# WHAT IS REQUIRED:
Your answer must restate each entry below word for word, with no pictures in it.

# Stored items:
● ● ● ● ● ● ●

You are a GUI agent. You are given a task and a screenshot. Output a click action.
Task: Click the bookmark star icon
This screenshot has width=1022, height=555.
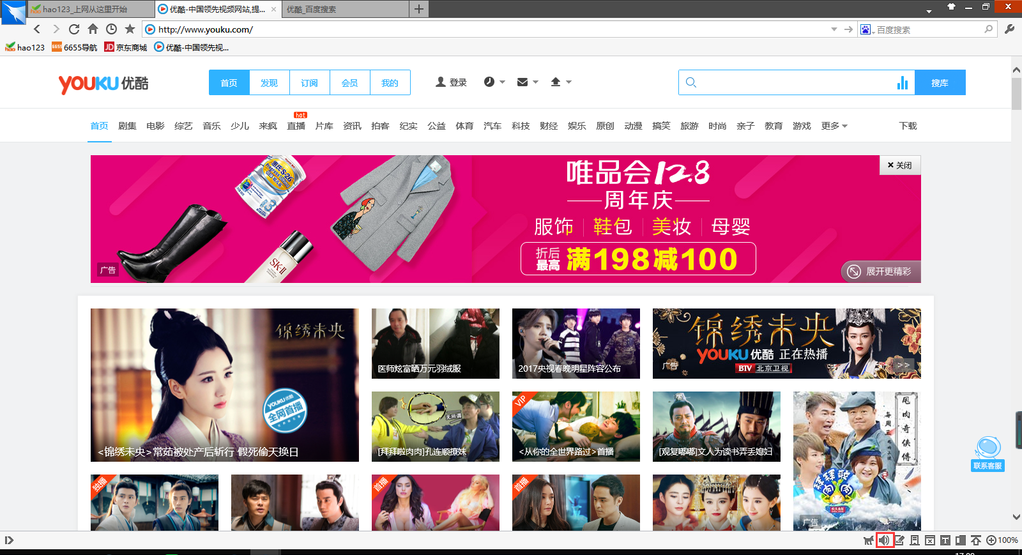pos(130,29)
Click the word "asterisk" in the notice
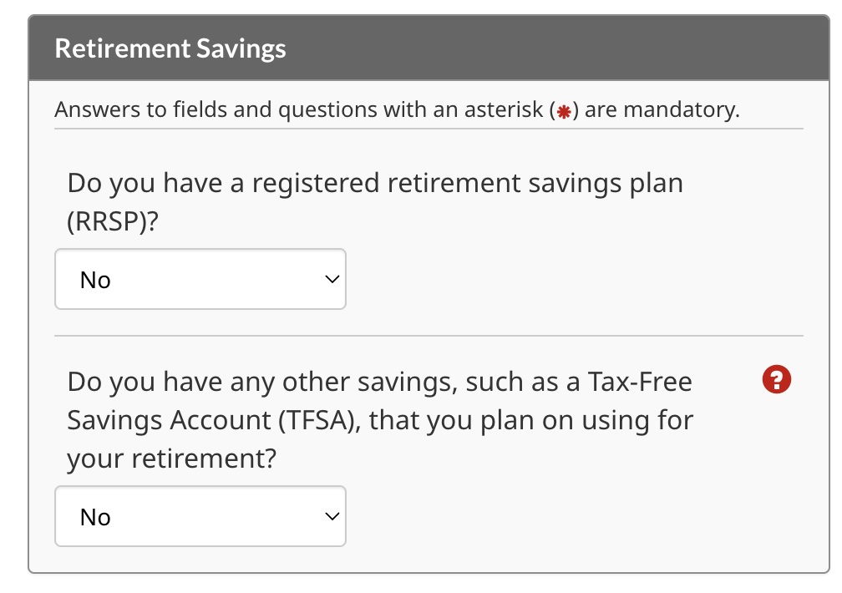Screen dimensions: 842x593 coord(504,109)
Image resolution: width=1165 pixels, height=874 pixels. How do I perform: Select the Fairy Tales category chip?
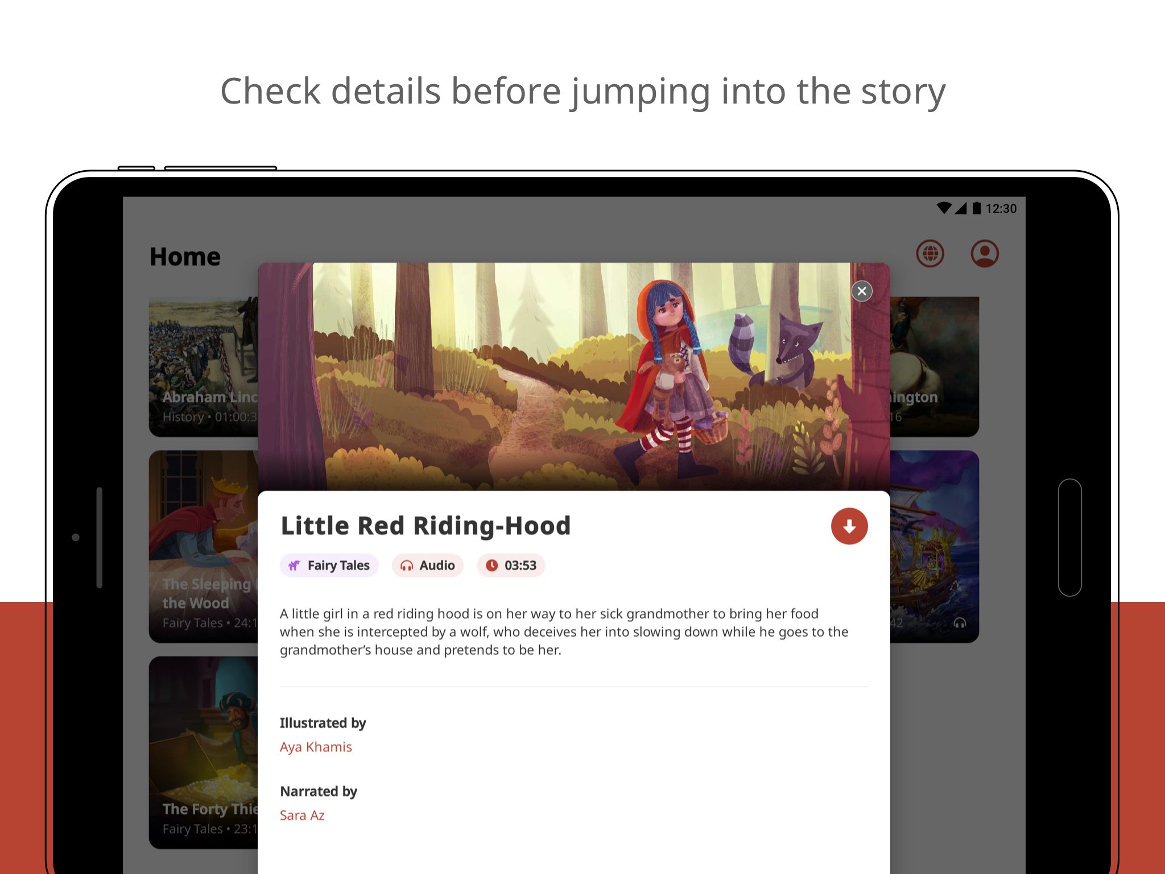[x=329, y=566]
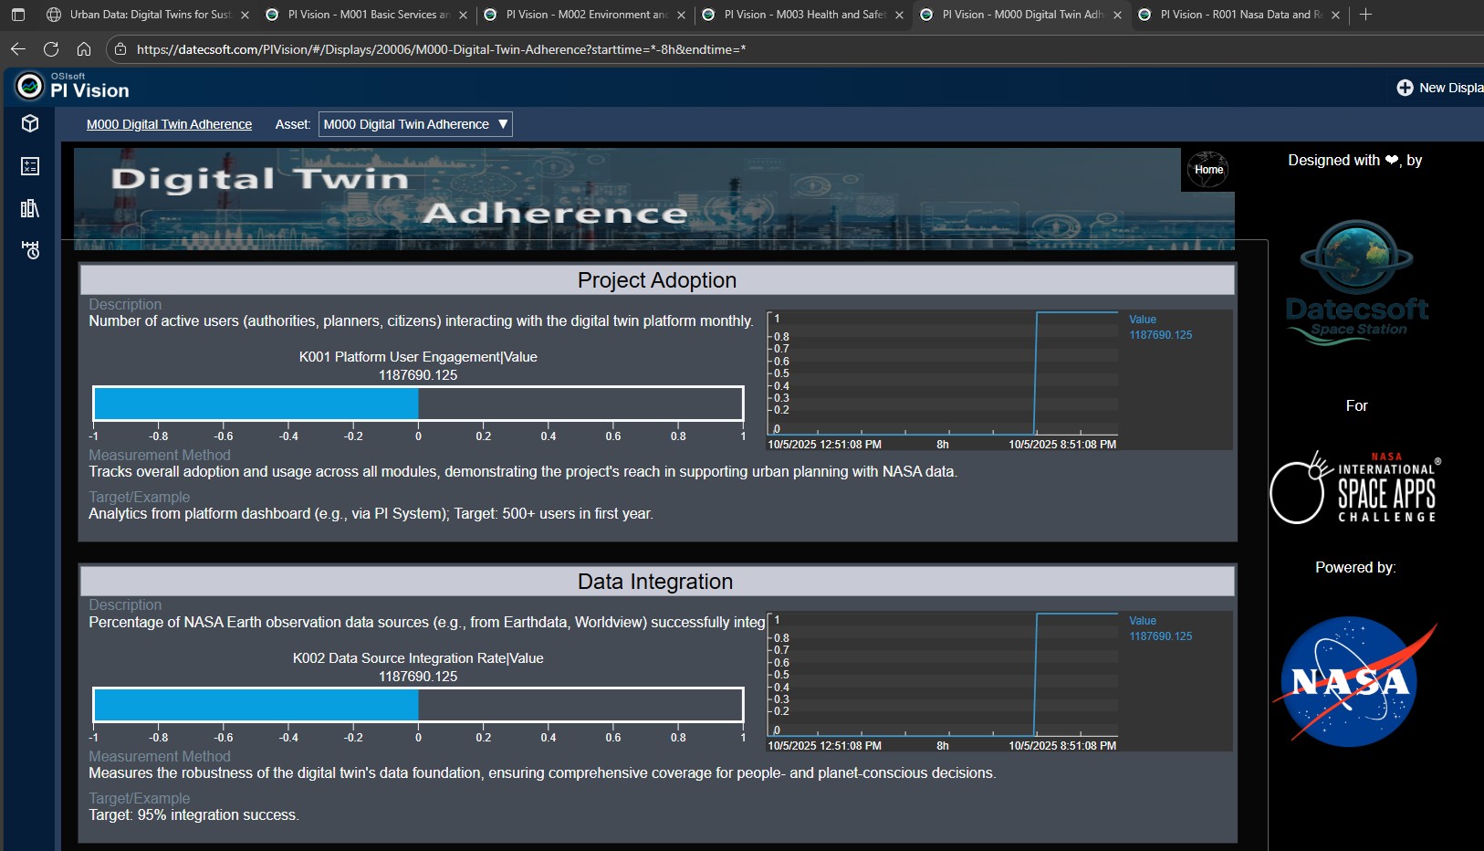Open the browser tab list button
Image resolution: width=1484 pixels, height=851 pixels.
(x=17, y=15)
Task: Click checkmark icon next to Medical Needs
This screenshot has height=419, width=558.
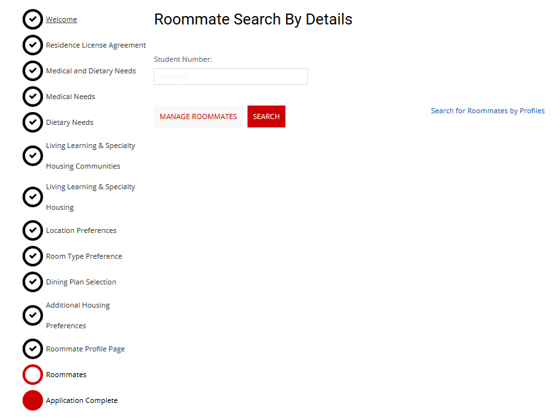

● ● ● ● ● ● ●

# ANSWER SECTION:
You are a GUI agent. You are given a task and a screenshot. Output a click action.
Task: Click the bookmark star icon
This screenshot has width=1022, height=555.
pos(130,29)
Click the word "asterisk" in the notice
Screen dimensions: 842x593 coord(504,109)
Image resolution: width=1165 pixels, height=874 pixels. How do I perform: Select the Fairy Tales category chip?
[x=329, y=566]
Open the browser tab list button
Image resolution: width=1484 pixels, height=851 pixels.
(x=17, y=15)
Task: Click checkmark icon next to Medical Needs
This screenshot has height=419, width=558.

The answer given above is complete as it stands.